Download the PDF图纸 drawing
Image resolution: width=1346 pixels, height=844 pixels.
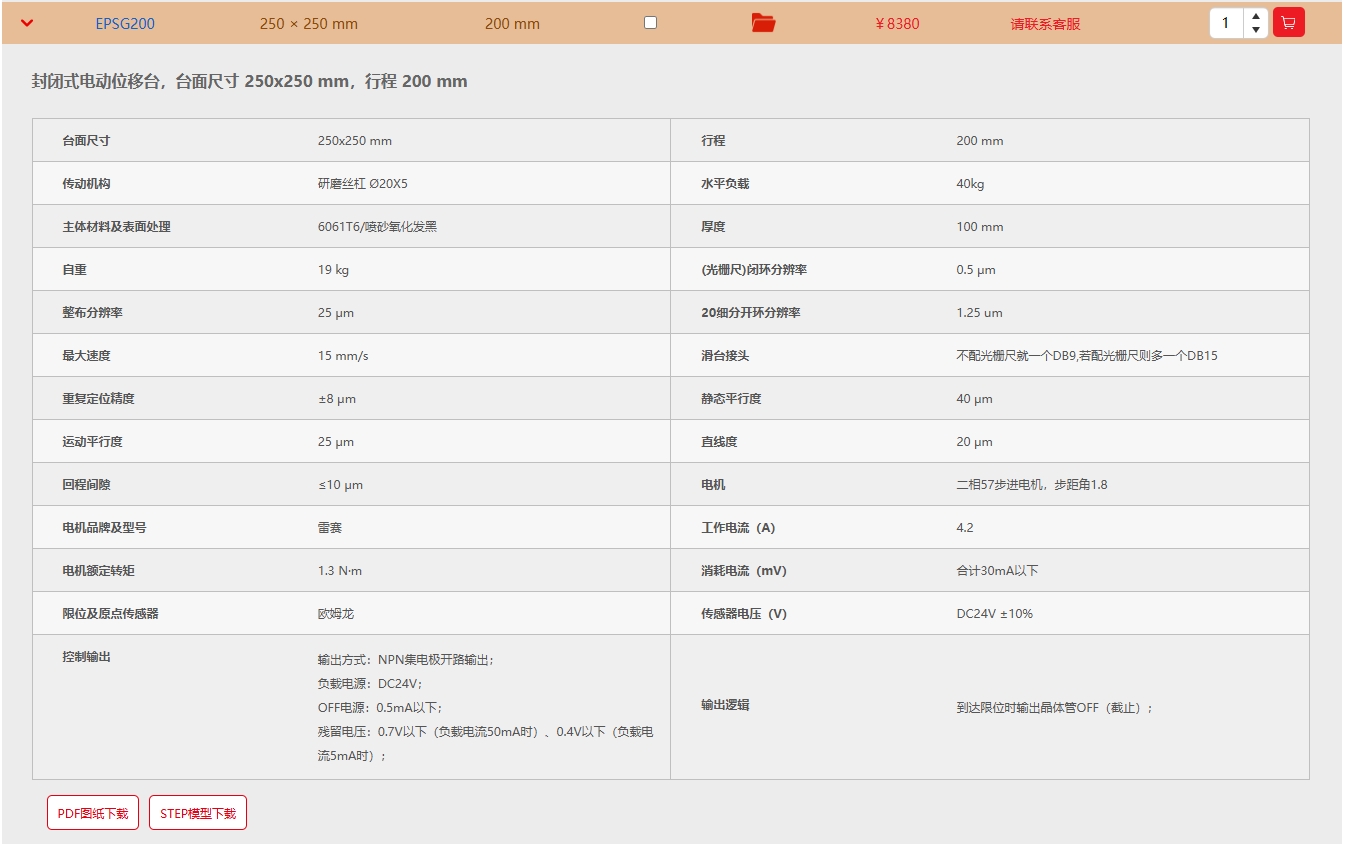coord(93,813)
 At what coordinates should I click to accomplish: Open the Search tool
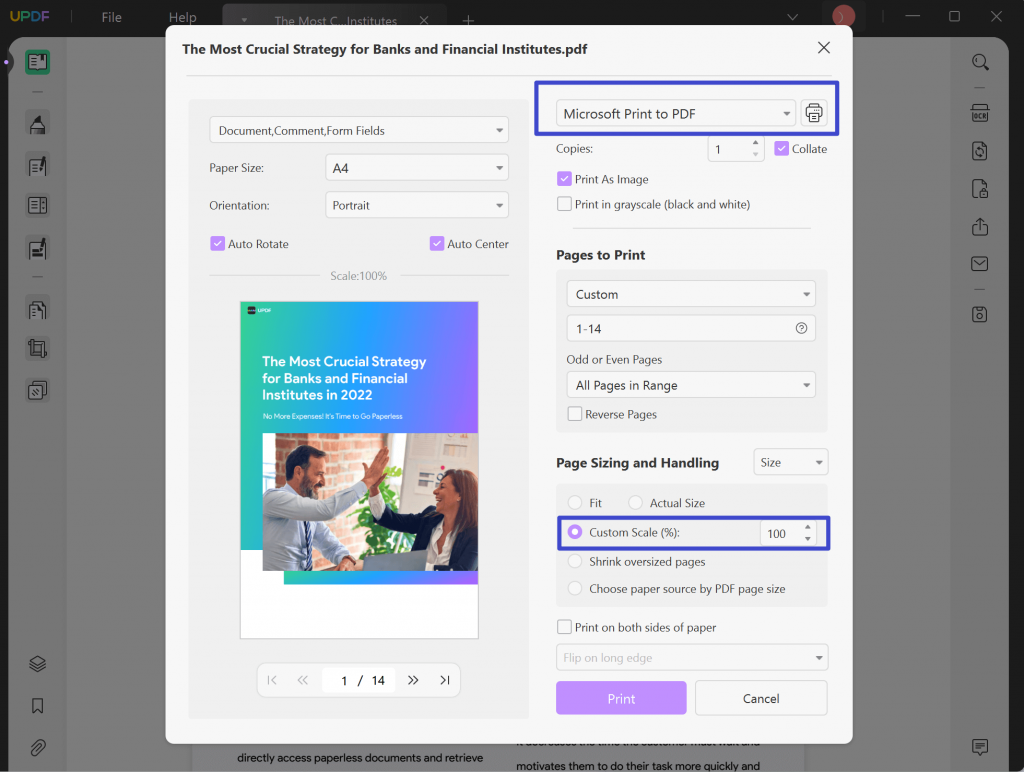(978, 62)
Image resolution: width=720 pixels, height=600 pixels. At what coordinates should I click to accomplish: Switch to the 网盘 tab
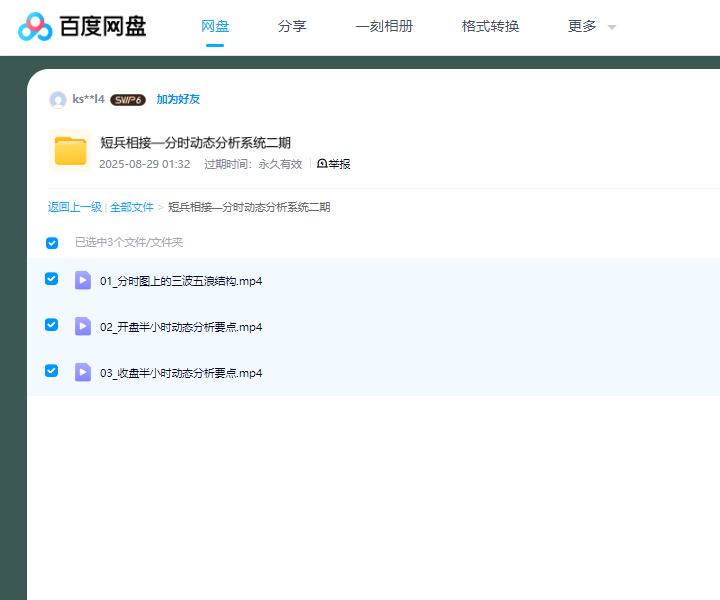coord(215,27)
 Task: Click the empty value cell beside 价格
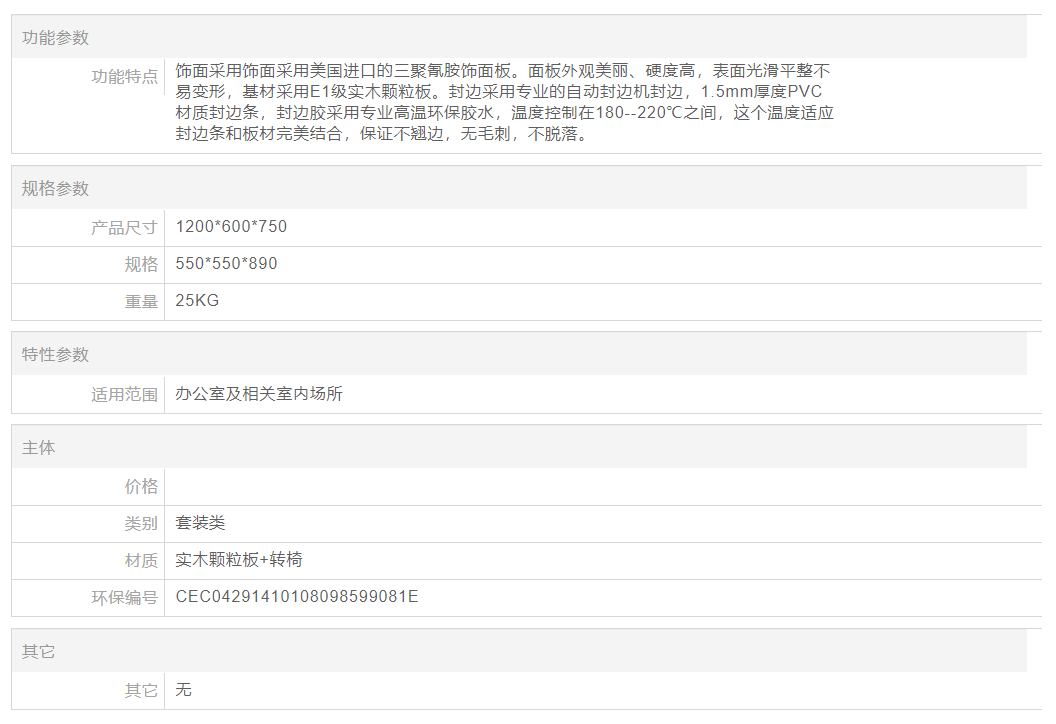point(595,487)
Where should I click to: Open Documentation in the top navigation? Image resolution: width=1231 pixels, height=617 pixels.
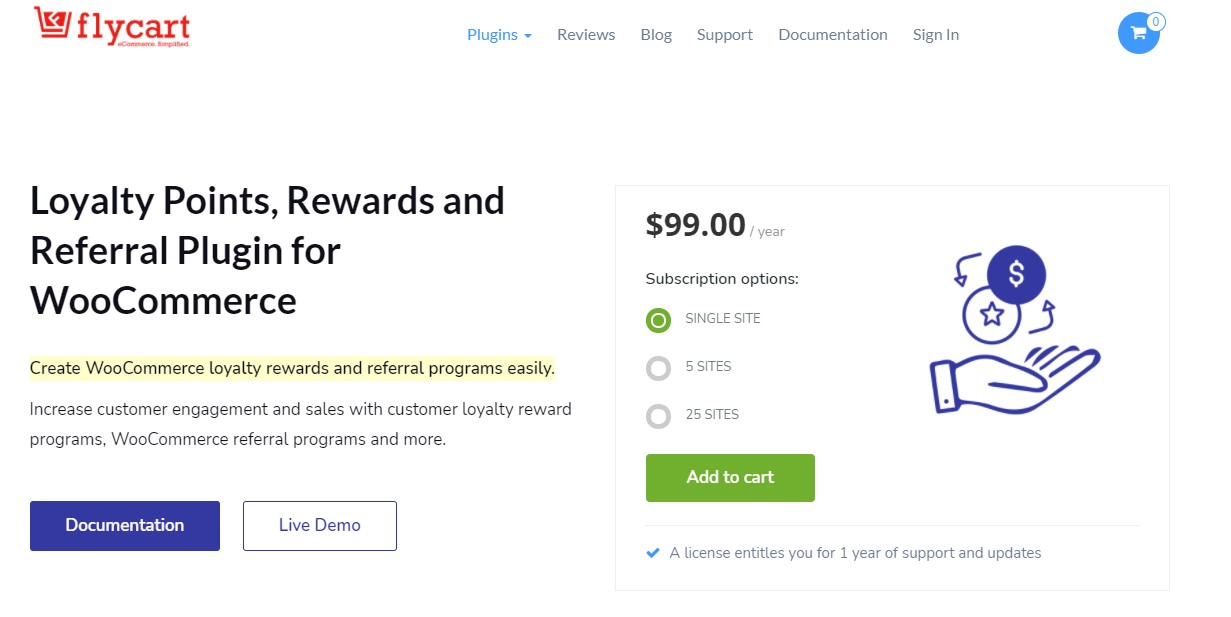tap(833, 34)
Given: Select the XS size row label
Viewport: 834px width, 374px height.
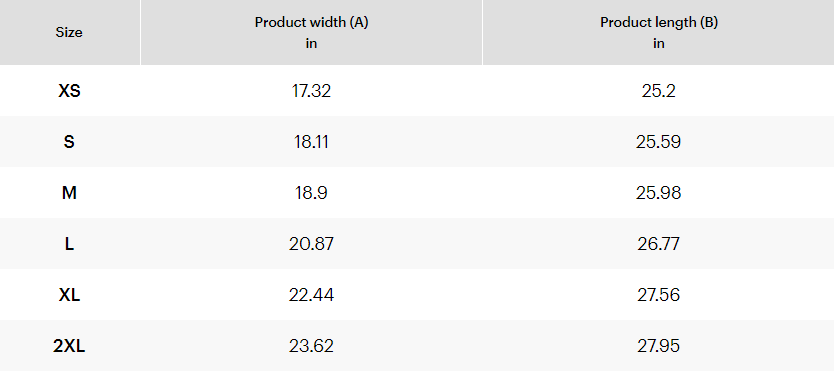Looking at the screenshot, I should [69, 91].
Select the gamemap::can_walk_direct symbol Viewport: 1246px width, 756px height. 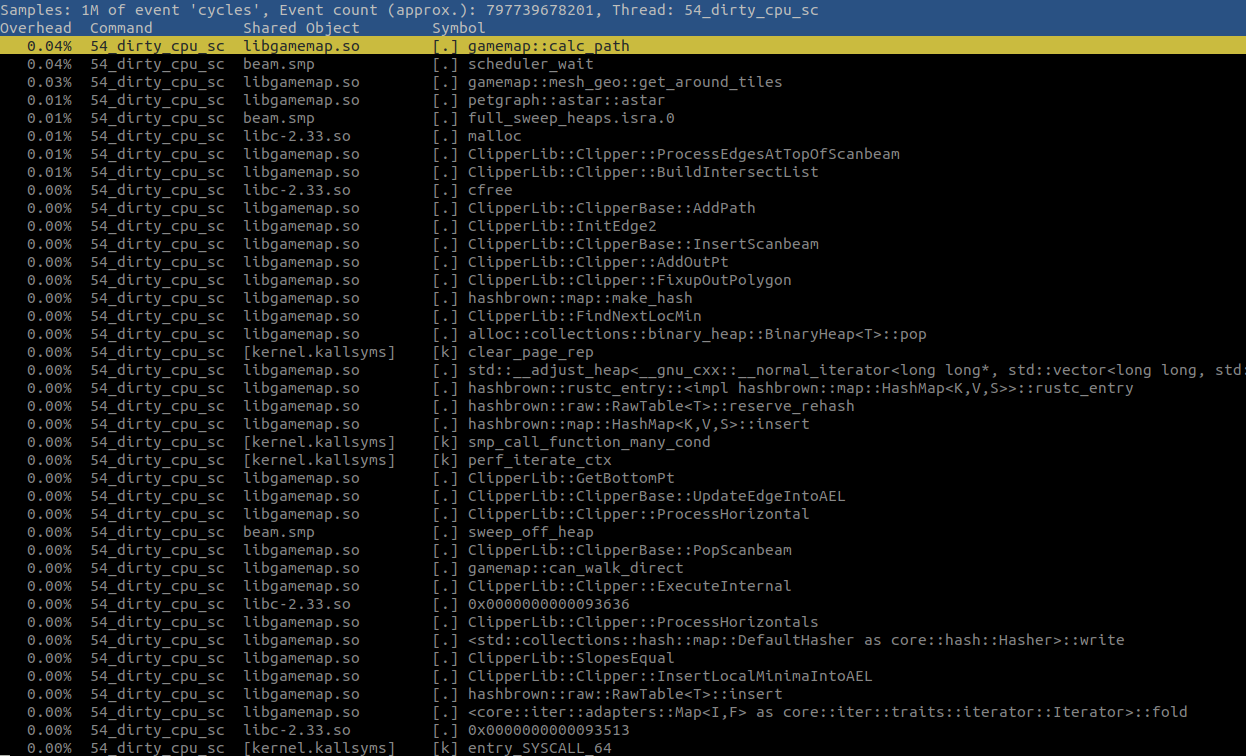560,568
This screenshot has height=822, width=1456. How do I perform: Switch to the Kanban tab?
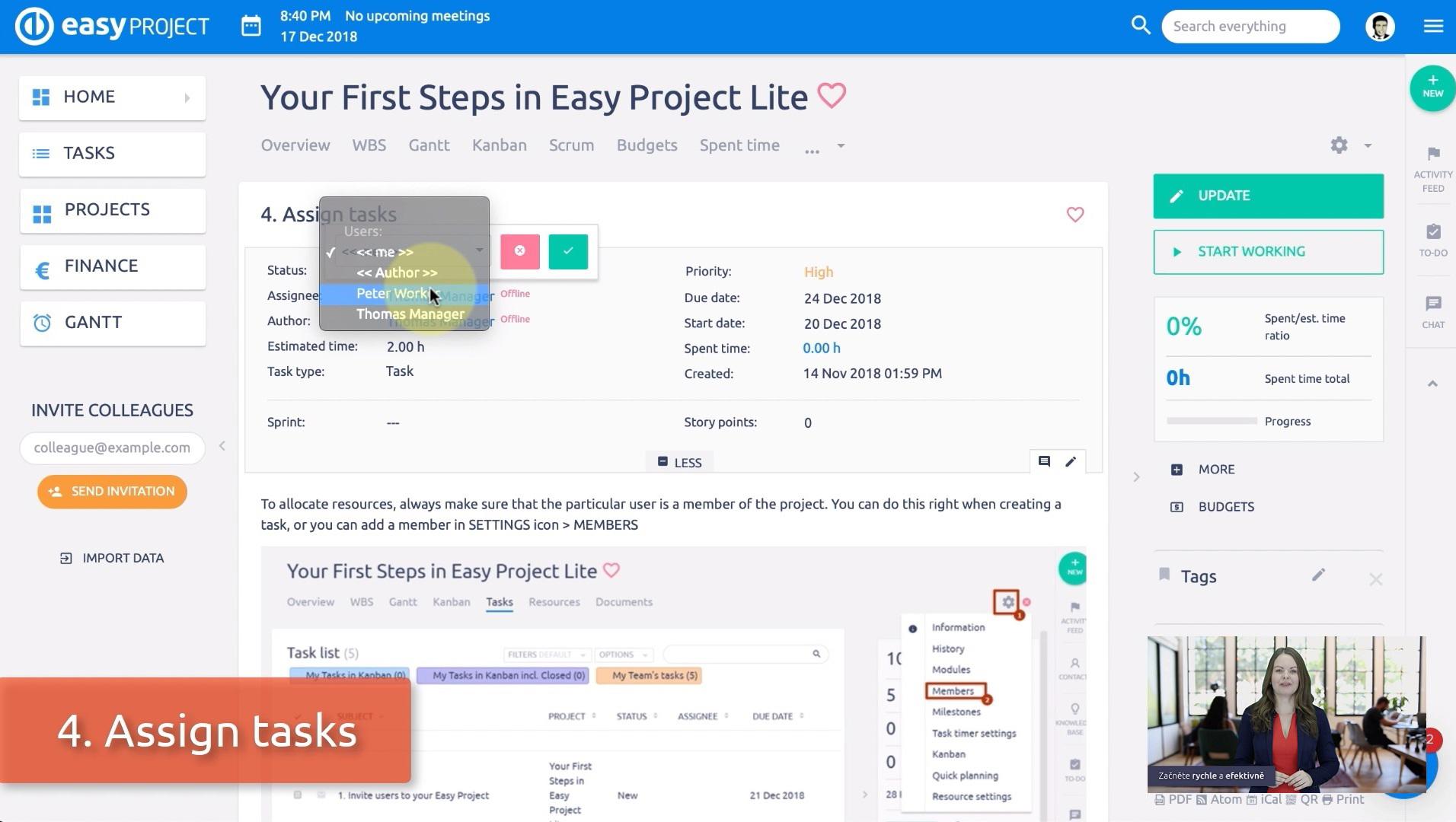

_Brief_: What is needed is the exact run of lines from the start of the data through the line with "Given: Select the XS size row label", both ends included, minus the pictures.

_Written response_:
Download the PDF图纸 drawing
Image resolution: width=1346 pixels, height=844 pixels.
coord(93,813)
 At what coordinates should I click to accomplish: Open the Search tool
(978, 62)
Image resolution: width=720 pixels, height=600 pixels. At what coordinates should I click to accomplish: Switch to the 网盘 tab
coord(215,27)
 Task: Click the empty value cell beside 价格
point(595,487)
Where should I click to: Open Documentation in the top navigation? Image resolution: width=1231 pixels, height=617 pixels.
tap(833, 34)
Given: Select the XS size row label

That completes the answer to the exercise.